After more than two decades in San Diego, the Second Saturday divorce consultation service expanded to Las Vegas in November.
The goal of the service is to show women that divorce does not have to financially destroy the people involved, said organizer Jacqueline Thornhill of Landmark Divorce Solutions.
“So much of our concept of divorce comes from friends and family who may have suffered through the pitched battle of fighting for every asset or every advantage in child custody,” Thornhill said. “We focus on the bigger picture of moving a woman’s life forward in as positive manner as possible.”
A four-hour Second Saturday event every second Saturday of the month offers access to financial planning, family therapy, mediation and legal counsel.
Thornhill first got involved in the divorce business after going through her own several years ago and felt lost when she did not have help sorting out her assets or home. She was already in the financial business but wanted to become someone who could offer advice.
“Somebody who did all the things I wish I had done in the divorce,” she said.
She became a certified divorce planner in 2004.
Thornhill helps divorcing couples evaluate and create a settlement that can be brought to attorneys without a long, expensive legal battle, she said. She uses software to analyze what the financial future of each person looks like five years, 10 years and 20 years down the road.
“Over the long term, you can see one half of the party doing very well, and the other person is falling off the cliff five years from now, and we have to make adjustments if we can,” she said.
Thornhill said the event helps women create short- and long-term financial plans and discuss strategies to reach those goals.

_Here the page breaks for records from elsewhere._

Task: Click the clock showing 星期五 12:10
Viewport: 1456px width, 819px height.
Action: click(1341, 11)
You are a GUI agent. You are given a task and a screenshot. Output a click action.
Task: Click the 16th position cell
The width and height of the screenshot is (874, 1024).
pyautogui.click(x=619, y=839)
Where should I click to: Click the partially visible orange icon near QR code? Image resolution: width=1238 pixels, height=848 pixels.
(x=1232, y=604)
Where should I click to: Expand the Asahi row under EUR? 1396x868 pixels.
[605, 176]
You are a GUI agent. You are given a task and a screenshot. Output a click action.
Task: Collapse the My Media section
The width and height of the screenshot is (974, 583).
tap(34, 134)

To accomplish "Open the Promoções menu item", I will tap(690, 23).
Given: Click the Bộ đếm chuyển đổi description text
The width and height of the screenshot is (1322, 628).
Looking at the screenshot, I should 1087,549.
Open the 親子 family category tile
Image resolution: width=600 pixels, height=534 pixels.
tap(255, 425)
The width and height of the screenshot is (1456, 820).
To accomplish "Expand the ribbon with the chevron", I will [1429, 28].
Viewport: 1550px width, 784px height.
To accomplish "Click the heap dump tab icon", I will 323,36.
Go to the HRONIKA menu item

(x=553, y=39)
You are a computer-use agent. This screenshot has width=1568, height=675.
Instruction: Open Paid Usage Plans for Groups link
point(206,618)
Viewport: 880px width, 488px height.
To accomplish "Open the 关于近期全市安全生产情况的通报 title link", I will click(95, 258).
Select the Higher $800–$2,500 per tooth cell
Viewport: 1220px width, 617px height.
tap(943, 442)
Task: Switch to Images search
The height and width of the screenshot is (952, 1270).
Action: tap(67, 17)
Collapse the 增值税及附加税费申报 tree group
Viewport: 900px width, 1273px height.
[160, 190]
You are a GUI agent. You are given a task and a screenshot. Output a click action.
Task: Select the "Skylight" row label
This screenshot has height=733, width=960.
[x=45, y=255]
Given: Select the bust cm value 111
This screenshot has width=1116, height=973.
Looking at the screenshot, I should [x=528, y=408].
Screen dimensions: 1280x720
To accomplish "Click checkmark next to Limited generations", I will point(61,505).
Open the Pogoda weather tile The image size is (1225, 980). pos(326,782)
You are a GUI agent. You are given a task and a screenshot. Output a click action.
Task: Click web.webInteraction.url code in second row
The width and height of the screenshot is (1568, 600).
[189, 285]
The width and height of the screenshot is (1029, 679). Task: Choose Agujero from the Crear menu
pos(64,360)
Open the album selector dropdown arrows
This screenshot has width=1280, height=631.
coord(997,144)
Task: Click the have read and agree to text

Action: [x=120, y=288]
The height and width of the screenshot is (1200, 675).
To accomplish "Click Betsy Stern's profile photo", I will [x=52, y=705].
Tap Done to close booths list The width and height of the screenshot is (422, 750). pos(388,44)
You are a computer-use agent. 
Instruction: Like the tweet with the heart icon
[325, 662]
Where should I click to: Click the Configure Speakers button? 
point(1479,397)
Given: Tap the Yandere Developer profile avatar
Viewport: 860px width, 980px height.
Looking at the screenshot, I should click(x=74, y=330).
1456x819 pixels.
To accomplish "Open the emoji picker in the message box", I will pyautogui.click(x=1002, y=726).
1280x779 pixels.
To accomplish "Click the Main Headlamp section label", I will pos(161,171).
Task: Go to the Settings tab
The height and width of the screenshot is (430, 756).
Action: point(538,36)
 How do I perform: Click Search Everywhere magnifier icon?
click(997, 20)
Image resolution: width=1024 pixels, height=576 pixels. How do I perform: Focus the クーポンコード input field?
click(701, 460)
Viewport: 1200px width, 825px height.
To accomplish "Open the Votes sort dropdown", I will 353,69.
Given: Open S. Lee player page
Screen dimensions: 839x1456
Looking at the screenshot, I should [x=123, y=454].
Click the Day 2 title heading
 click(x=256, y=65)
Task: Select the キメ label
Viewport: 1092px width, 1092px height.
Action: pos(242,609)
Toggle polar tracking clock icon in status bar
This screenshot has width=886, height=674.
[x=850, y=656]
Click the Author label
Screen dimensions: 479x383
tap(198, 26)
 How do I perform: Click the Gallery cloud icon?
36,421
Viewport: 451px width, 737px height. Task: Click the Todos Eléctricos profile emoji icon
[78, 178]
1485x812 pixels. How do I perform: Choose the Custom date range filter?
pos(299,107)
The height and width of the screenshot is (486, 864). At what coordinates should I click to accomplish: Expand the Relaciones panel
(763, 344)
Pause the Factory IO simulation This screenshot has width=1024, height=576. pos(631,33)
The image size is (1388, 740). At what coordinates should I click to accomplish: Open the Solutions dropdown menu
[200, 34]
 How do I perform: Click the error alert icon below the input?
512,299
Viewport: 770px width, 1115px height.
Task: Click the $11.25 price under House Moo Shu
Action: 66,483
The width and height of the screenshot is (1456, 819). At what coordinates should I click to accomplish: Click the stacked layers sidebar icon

After the presentations, women have the opportunity to meet one-on-one with the service providers.
“Divorce doesn’t have to be the worst thing in your life,” Thornhill said. “Women must remember, a man is not a financial plan. Lack of a plan leads to panic, and that doesn’t help anyone.”
Keri Rose, a client of Thornhill’s and a participant at November’s event, said she thought the gathering was ideal for women just entering the divorce process. She said she felt like all the bases were covered, except for career counseling.
Rose, 50 , said she has been going through a divorce for two years and is having trouble finding a job because she never went to college and spent the last 20 years as a mother, housewife and assistant to her husband’s self-run business.
Originally from Chicago, Rose said she recalls her aunt seeking career counseling after she and her husband divorced 20 years ago, and Rose said she’s been looking for similar services in Las Vegas without luck.
She paid an attorney $15,000 and got nowhere, she said, so she and her husband decided they could not keep paying attorneys and walked away in hopes of pursuing mediation.
“I think it would be great for somebody who’s just starting to think about divorce,” Rose said. “If I knew somebody, I’d say, ‘Hey, go see these women.’ ”
Family therapist and mediator Deborah Roberts is part of Thornhill’s team and said people are usually most surprised by the things they can and cannot do. She said that often, people do not know that mediation is an option. She said she thinks the one-on-one meetings after the presentations are hugely beneficial to participants.
“Many people don’t have enough information to have questions,” she said. “You have to have some information before you ask questions.”
Thornhill said the biggest misconception about divorce for women just entering it is that every case has to end in a court trial.
“There are four different ways to divorce, and only one is when you are going to end up in a court trial,” she said.
She said that typically, questions at these events focus on financial issues.
“There are a lot of questions for the attorney and the financial planner,” she said. “The money part of the divorce is really (a very) hot-button item for most divorce couples.”
Thornhill said she hopes to explore scholarships for women to attend the event in the future and would like to expand the services to men in the new year and include a parenting class.
The first class in November attracted two people, but Thornhill said she is optimistic that professionals in the valley will recommend these services to their clients. She said she hopes to have between 20 and 30 participants at future events.
“This is a community service, and our goal is to really help women through this process and give them enough resources to know that they’re not along out there,” Thornhill said.
The events cost $45 and take place at the Women’s Group Empowerment Center at the CoBiz Coworking Space, 6445 S. Tenaya Way, Suite 12. The next event is set for 8 a.m. Saturday . Coffee, water and snacks are to be provided.